Group therapy is another emerging area of PNES treatment research. Group therapy can be cost-effective and provides therapeutic opportunities for patients who are of a lower socioeconomic status and who lack insurance benefits (96), because it can expand the treatment of one therapist to multiple members of the group. In the group environment, members provide psychoeducation for each other and are able to share their personal experience of treatment procedures and outcomes (96). Often, the influence of a group member’s personal experience can have a greater effect than the influence of a therapist, and success for one member frequently leads others in the group to mimic that member’s coping strategies. Group therapy is a place to examine alexithymia, avoidance, and dissociative tendencies in a safe interpersonal environment. Psychodynamic group therapy focusing on interpersonal issues (92) or DBT group therapy teaching coping skills (97) may benefit patients with PNES.

Another potential adjunctive therapy is mindfulness-based psychotherapy (95), which shares many of the principles of CBT and may be an appropriate complement to such therapy. With limited skills in emotion identification and regulation, patients with PNES could benefit from mindfulness-based psychotherapy, which has been used to treat other psychiatric disorders, many of which present comorbidly with PNES (95). Mindfulness also plays a large role in other psychotherapeutic approaches, such as DBT, acceptance and commitment therapy, mindfulness-based stress reduction therapy, and mindfulness-based cognitive therapy. Patients with PNES may benefit from mindfulness training that focuses on recognition and management of their emotions (95). However, mindfulness-based psychotherapy for PNES requires continued exploration in controlled trials. A summary of selected trials of psychotherapy approaches is listed in Table 2.

Finally, psychopharmacologic interventions also are used to address comorbid conditions of PNES. In a pilot, multicenter randomized clinical trial, the CBT-ip and combined arm (CBT-ip with sertraline) showed significant reduction of seizure frequency, whereas the sertraline-only arm showed a significant improvement in depression but only a trend toward seizure reduction (89).
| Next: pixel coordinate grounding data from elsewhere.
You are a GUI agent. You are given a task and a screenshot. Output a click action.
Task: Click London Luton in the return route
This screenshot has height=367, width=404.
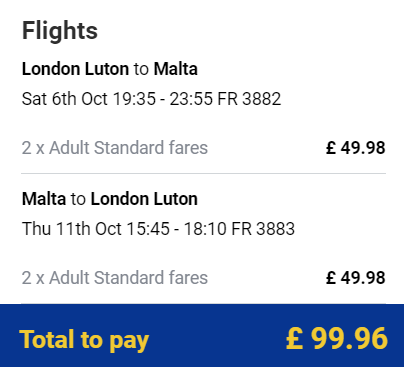click(144, 199)

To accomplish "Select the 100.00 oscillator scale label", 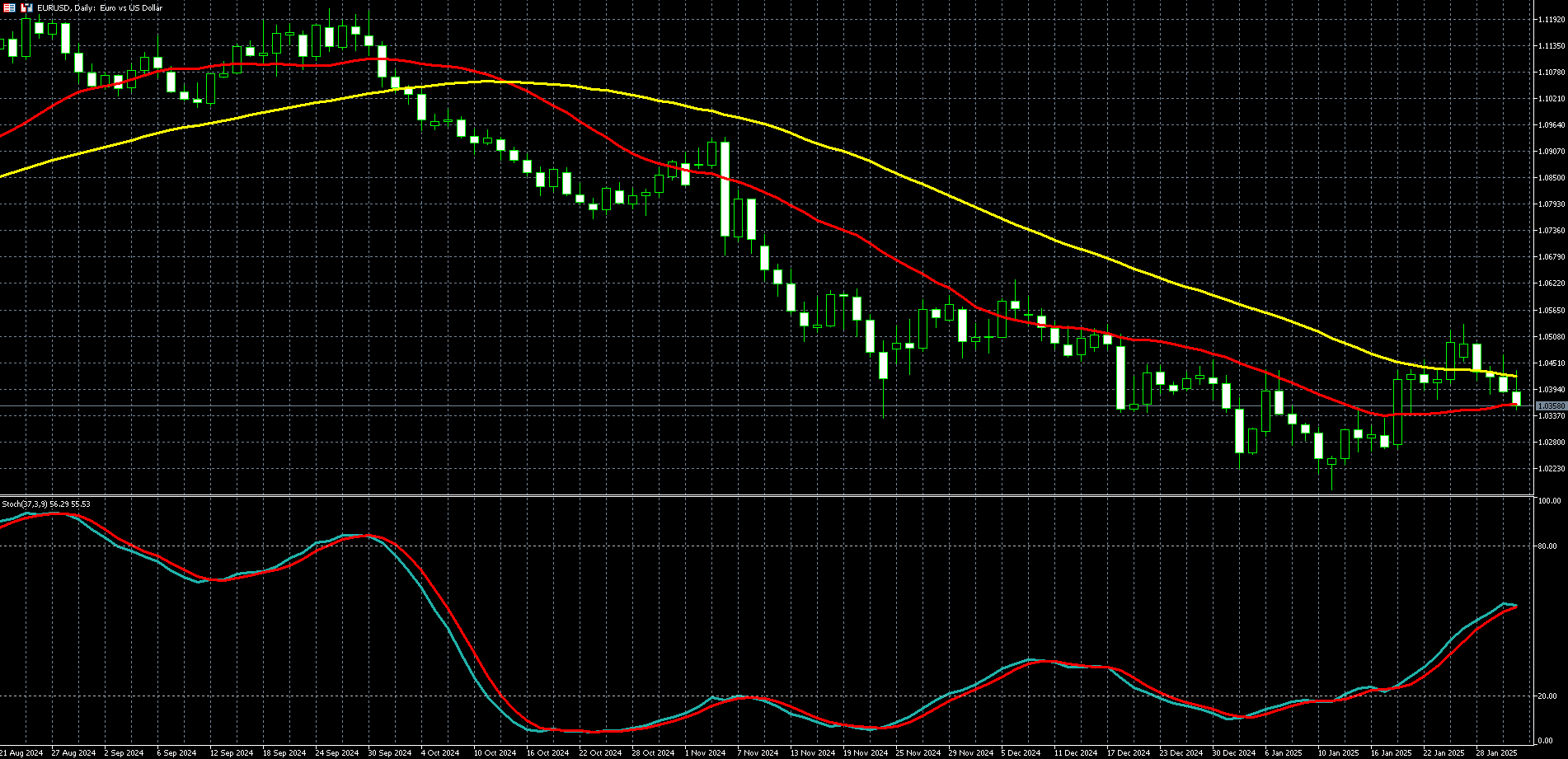I will pyautogui.click(x=1549, y=501).
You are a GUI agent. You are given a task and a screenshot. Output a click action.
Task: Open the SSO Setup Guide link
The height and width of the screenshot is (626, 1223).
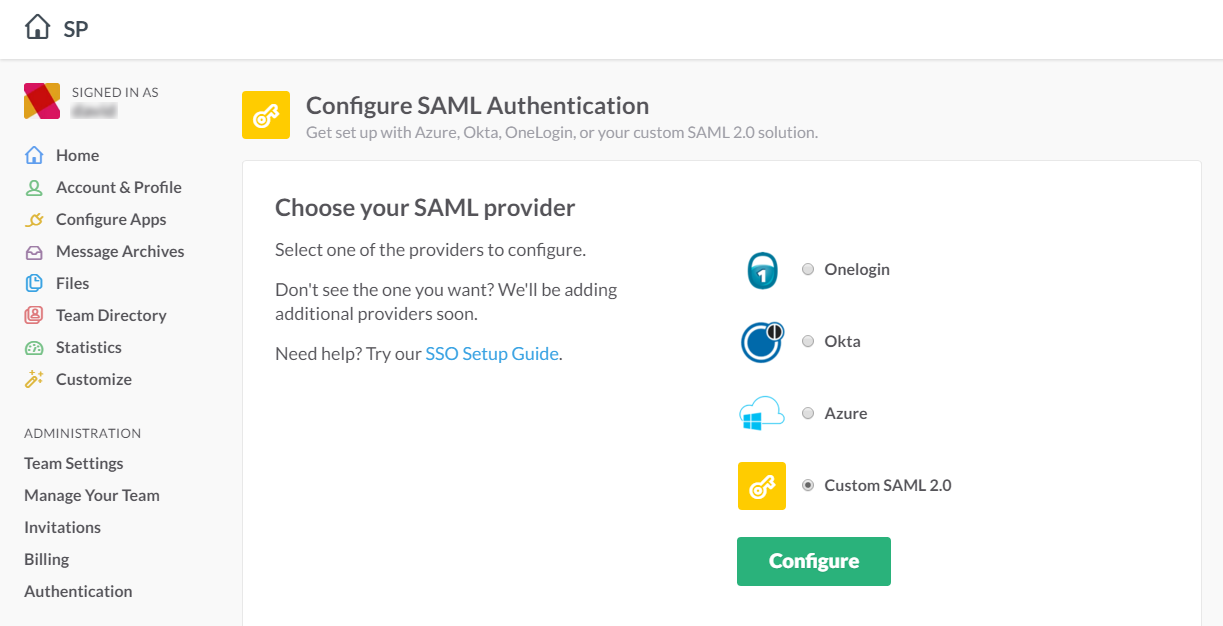coord(492,353)
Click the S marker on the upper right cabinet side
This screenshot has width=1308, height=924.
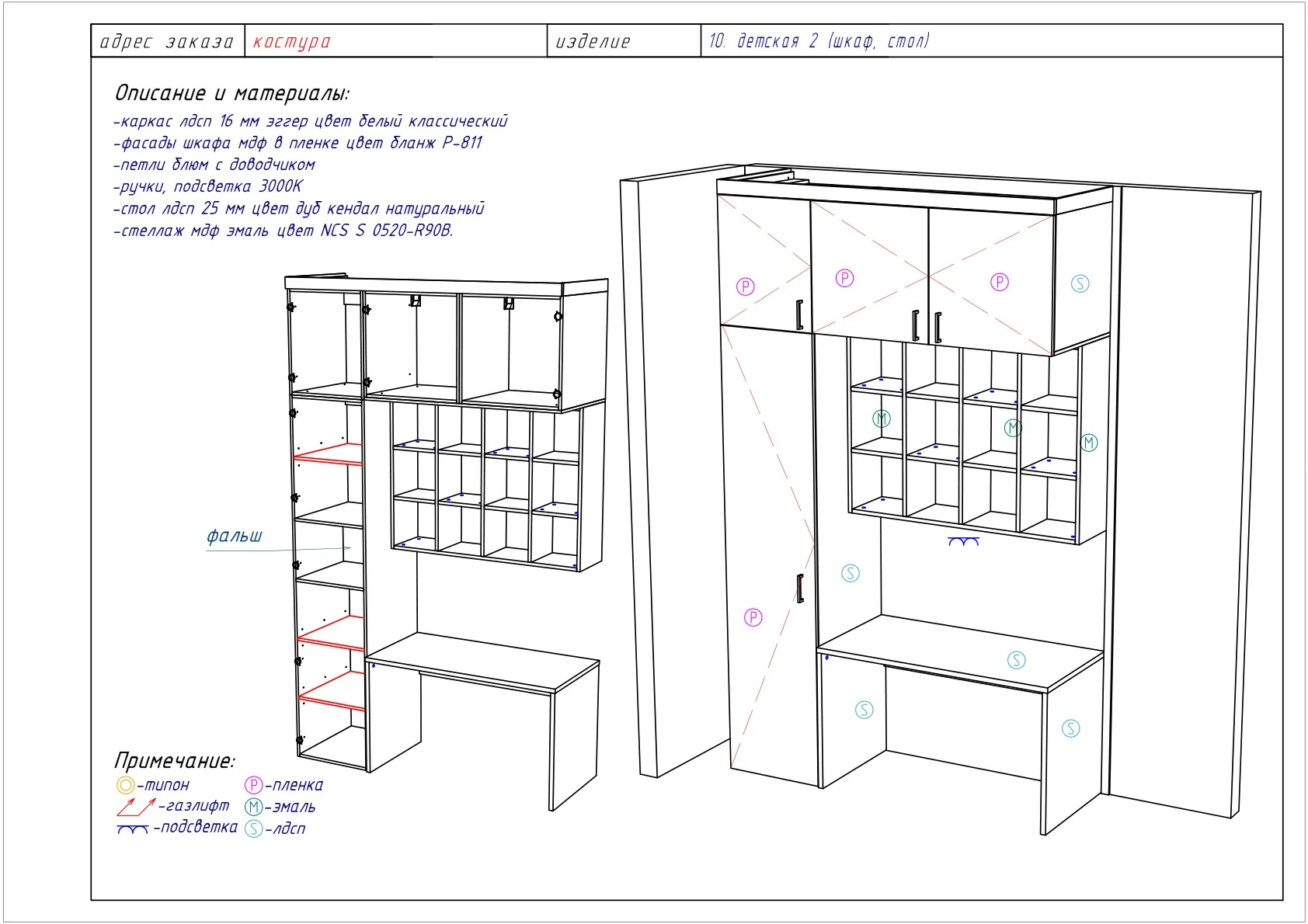1080,283

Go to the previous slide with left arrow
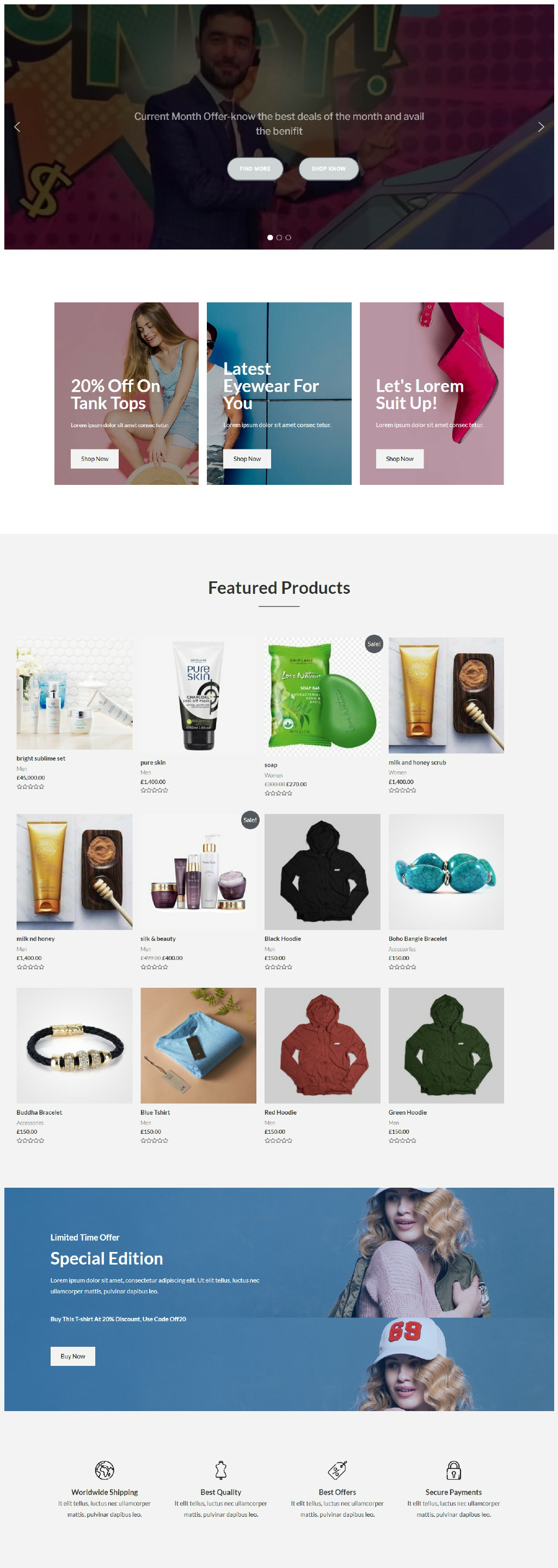[17, 126]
In an open-label, noncontrolled trial of venlafaxine for patients with PNES and anxiety disorders, depression, or both, the frequency of seizures and depression and anxiety scores were significantly reduced (98). A selection of textbooks and guides including different psychotherapeutic approaches for therapists and patients is listed in Box 1.

Patients with PNES have poor outcomes if left untreated and seem to have poorer outcomes than those diagnosed with ES (99, 100). In follow-up studies of patients with PNES, one-third reported reduction of seizures, whereas another third of the patients remained chronically ill (24, 99, 100). Coexisting epilepsy or psychiatric comorbidities, dependent lifestyle, and poor relationships have been related to poor prognosis (99, 101, 102). Delayed diagnosis was also reported as another factor related to poor outcome in some studies (24, 70). Continued follow-up care with both neurology and mental health disciplines also remains important in maintenance management.

Conclusions and Future Directions

Conversion disorders, including PNES, are common and disabling. Modern psychiatry practitioners, associations, and research institutes, however, have not attended to the treatment needs of this population or devoted substantial institutional funding to PNES research, as they have with other serious mental illnesses. Psychiatrists have avoided this disorder, likely as a result of the lack of effective treatment options for conversion disorders in the past. In the past decade, however, neuropsychiatric approaches have yielded definitive diagnosis with the use of vEEG monitoring and RCTs demonstrating effective cognitive-behaviorally informed treatments. High-quality RCTs are warranted for other treatment modalities proposed for PNES to broaden the armamentarium. Studying the biological and psychological mechanisms of response to treatment may also help in the understanding of conversion disorders.